This is a scheme to defraud? I can see malpractice writ large, but hardly a fraudulent scheme.
The indictment also included three counts for making a false bankruptcy declaration under 18 U.S.C. §152(3). These included the initial Affidavit of Proposed Attorney and Rule 2014(b) Disclosure and the Amended Affidavit of Proposed Attorney and Rule 2014(b) filed in Karl’s Chapter 11 case and the Disclosure of Compensation filed in Tammy’s Chapter 7 case. Specifically, Count IV alleged that Calvin “did knowingly and intentionally make a material false declaration, certificate and verification under penalty of perjury” when he stated that he had already been paid $2,500.00 by Tammy when in fact he had not received this much money and later sought to collect the balance of his fee from her.
What It Means
This is a disturbing case. In Count I of the indictment, the Grand Jury takes every mistake that Calvin made in representing Karl and Tammy and strings them together as a scheme to defraud. To me, this looks like the criminalization of negligence. If you assume that the scheme to defraud must include additional elements beyond the false declarations (I will address those more below), there must be something more. As I read the indictment, the additional elements consisted of failing to get Tammy her discharge and filing Karl’s case even though he had a conflict of interest. These items constitute malpractice and violations of the disciplinary rules, but a criminal scheme to defraud? That seems to stretch credibility beyond the breaking point. (I actually had stronger language in mind, but decided to tone it down).
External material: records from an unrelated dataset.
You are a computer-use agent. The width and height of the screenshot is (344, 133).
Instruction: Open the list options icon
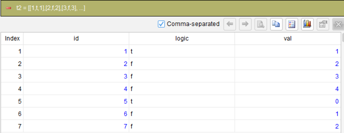point(292,24)
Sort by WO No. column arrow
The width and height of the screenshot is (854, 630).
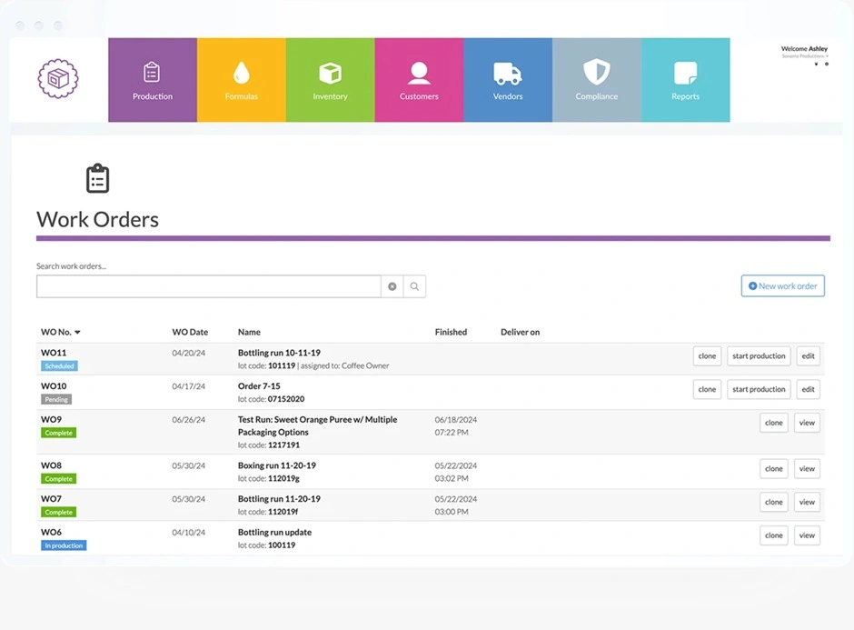[77, 333]
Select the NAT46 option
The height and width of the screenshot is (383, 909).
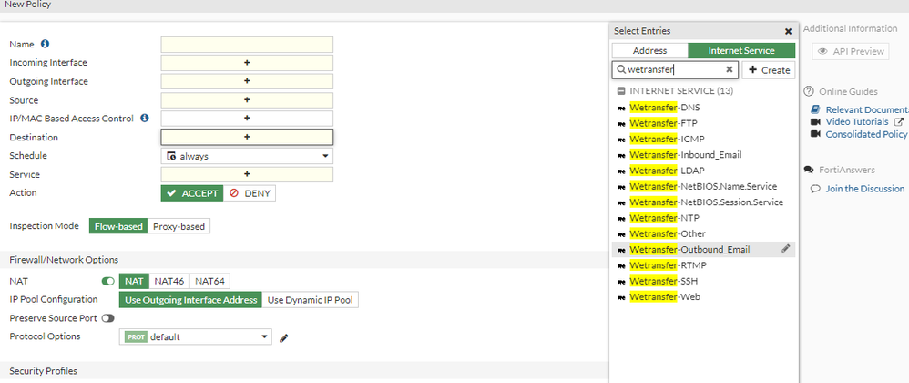coord(170,282)
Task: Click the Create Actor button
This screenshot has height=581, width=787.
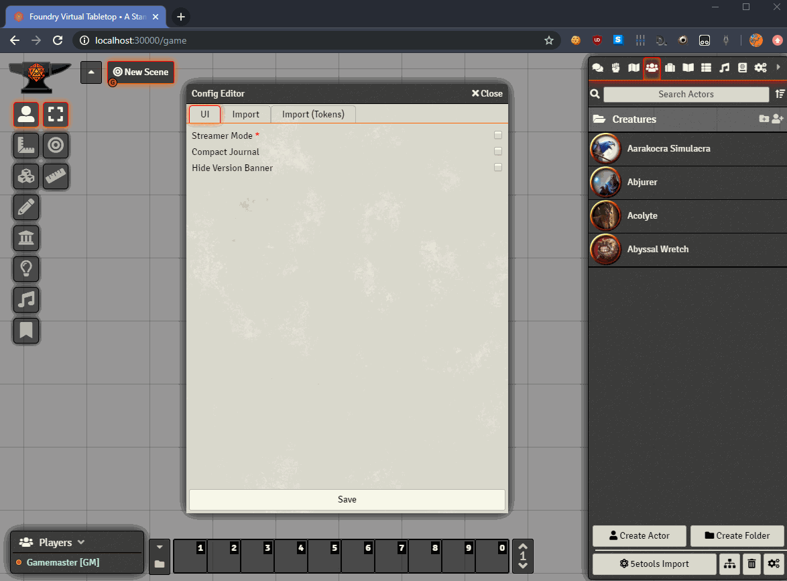Action: 640,536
I also have trouble seeing how the erroneous disclosure that Calvin had already been paid his fee in full was a knowing and intentional false statement. If he said that he had not been paid when he had, this would have been material because it would have meant that he had received an undisclosed transfer, but saying that he had been paid in full when he hadn’t? That strikes me as sloppy but not criminal.
The sworn statements submitted with the application to employ are another matter. Failing to disclose connections to parties in the case is what sent John Gellene to jail. Here, the connections to Tammy were open and obvious since Calvin scheduled Tammy as a priority creditor and his previous representation of Tammy was a matter of public record. Perhaps this conflict could have been overcome with disclosure and consent. However, Calvin continued to proceed with the application to employ even after Tammy had objected.
On the other hand, the U.S. Trustee did not believe that the omission was serious enough to warrant denial of employment and the Court accepted Calvin’s apology at the show cause hearing. It seems clear that Judge Bohm was trying to get Calvin’s attention and that he believed that he had succeeded.
The bottom line is that disclosures matter. As Judge Bohm correctly stated, full disclosure is essential to the integrity of the system. While all attorneys (myself included) make mistakes, the number of mistakes and the speed with which they are corrected say a lot about the attorney. In this case, Judge Bohm was sending a clear message that there had been too many mistakes that were not corrected in a timely manner. The other take-away is that once the U.S. Attorney gets involved, every small mistake may be blown out of proportion.
I feel badly for Calvin Braun because I do not think he belongs in the criminal justice system. However, I can sure understand why Judge Bohm was unhappy. It is a bad situation all around. In the words of the Sergeant in Hill Street Blues, “Hey, let’s be careful out there.”